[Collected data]
== Segment start ==
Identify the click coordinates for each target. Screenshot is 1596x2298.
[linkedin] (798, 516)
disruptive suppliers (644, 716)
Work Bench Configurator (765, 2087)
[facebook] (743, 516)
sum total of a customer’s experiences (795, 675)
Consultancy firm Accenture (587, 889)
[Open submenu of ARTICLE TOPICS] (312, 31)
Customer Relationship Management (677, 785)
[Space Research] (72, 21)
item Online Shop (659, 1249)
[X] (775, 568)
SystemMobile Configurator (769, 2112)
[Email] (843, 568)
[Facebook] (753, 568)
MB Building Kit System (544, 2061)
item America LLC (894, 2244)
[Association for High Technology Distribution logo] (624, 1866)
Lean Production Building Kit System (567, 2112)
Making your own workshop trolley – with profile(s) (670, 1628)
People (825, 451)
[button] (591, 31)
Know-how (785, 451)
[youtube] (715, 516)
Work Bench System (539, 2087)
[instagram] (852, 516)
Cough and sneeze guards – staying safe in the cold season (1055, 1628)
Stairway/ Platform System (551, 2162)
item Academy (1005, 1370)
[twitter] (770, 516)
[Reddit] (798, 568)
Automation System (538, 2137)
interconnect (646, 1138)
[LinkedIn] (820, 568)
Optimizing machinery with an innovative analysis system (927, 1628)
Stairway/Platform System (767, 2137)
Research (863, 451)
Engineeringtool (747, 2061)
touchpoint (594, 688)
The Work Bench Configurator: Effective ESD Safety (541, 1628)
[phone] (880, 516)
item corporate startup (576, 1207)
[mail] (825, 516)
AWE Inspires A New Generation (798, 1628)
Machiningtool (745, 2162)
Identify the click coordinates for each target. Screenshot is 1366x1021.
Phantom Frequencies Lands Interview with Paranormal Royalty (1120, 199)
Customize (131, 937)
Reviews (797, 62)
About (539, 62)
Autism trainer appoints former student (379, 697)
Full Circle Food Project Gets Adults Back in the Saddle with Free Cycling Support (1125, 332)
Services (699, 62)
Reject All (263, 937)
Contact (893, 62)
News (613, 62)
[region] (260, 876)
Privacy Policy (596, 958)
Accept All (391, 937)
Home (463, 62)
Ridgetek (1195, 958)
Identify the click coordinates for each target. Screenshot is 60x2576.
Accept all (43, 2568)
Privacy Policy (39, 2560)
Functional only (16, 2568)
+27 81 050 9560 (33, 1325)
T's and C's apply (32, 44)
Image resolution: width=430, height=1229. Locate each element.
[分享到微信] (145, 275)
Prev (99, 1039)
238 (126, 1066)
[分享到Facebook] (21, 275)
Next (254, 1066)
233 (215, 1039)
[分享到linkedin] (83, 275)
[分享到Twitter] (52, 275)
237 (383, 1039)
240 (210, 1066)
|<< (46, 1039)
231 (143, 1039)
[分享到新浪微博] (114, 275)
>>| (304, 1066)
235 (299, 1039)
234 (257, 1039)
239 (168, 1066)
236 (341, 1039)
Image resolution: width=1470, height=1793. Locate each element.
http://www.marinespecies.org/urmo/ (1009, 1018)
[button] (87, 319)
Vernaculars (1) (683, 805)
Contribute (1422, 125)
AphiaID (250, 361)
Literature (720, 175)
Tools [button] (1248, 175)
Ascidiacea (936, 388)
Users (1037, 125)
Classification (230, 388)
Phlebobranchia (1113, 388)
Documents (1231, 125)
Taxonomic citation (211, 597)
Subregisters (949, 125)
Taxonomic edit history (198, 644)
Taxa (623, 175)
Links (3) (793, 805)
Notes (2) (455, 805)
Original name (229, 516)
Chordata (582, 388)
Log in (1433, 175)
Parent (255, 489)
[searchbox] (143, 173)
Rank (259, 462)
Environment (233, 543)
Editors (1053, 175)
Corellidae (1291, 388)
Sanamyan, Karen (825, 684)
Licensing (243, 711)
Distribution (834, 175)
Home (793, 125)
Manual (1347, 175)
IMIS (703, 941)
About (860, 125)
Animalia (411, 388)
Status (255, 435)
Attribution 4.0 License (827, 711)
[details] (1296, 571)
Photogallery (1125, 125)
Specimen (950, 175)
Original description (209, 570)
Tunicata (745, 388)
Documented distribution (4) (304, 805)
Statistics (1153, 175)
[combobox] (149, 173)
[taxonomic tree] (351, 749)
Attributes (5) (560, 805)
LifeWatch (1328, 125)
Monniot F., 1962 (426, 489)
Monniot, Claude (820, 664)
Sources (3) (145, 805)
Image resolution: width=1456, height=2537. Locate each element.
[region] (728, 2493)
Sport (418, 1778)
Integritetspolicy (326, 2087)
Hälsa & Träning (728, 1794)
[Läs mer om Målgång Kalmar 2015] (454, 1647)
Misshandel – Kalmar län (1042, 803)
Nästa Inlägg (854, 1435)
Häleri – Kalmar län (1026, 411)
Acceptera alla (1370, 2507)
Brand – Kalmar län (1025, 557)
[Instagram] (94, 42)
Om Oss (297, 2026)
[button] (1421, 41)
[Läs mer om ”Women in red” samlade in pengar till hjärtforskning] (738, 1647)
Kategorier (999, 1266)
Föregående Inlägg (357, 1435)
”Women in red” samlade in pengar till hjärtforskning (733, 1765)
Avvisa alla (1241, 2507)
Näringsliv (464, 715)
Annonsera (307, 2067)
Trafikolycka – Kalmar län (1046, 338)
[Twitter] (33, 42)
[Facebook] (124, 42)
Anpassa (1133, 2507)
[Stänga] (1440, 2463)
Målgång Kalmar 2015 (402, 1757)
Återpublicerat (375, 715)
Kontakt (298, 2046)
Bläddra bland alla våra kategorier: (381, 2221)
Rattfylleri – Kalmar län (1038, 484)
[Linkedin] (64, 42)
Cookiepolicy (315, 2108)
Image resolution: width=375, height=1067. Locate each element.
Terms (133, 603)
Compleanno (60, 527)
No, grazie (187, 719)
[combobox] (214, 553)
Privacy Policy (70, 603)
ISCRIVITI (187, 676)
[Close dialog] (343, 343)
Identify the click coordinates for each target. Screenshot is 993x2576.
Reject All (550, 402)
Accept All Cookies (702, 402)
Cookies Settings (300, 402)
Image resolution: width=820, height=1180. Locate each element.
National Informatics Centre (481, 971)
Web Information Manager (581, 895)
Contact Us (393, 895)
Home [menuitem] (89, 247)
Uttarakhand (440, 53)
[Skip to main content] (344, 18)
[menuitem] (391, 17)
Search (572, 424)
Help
== Segment end ==
From the entries above, extract only the lines running from the one containing "Image resolution: width=430, height=1229." through the one containing "Home (793, 125)", inclusive.

* **RESULT**:
Image resolution: width=430, height=1229. Locate each element.
[分享到微信] (145, 275)
Prev (99, 1039)
238 (126, 1066)
[分享到Facebook] (21, 275)
Next (254, 1066)
233 (215, 1039)
[分享到linkedin] (83, 275)
[分享到Twitter] (52, 275)
237 (383, 1039)
240 (210, 1066)
|<< (46, 1039)
231 (143, 1039)
[分享到新浪微博] (114, 275)
>>| (304, 1066)
235 (299, 1039)
234 (257, 1039)
239 (168, 1066)
236 (341, 1039)
Image resolution: width=1470, height=1793. Locate each element.
http://www.marinespecies.org/urmo/ (1009, 1018)
[button] (87, 319)
Vernaculars (1) (683, 805)
Contribute (1422, 125)
AphiaID (250, 361)
Literature (720, 175)
Tools [button] (1248, 175)
Ascidiacea (936, 388)
Users (1037, 125)
Classification (230, 388)
Phlebobranchia (1113, 388)
Documents (1231, 125)
Taxonomic citation (211, 597)
Subregisters (949, 125)
Taxonomic edit history (198, 644)
Taxa (623, 175)
Links (3) (793, 805)
Notes (2) (455, 805)
Original name (229, 516)
Chordata (582, 388)
Log in (1433, 175)
Parent (255, 489)
[searchbox] (143, 173)
Rank (259, 462)
Environment (233, 543)
Editors (1053, 175)
Corellidae (1291, 388)
Sanamyan, Karen (825, 684)
Licensing (243, 711)
Distribution (834, 175)
Home (793, 125)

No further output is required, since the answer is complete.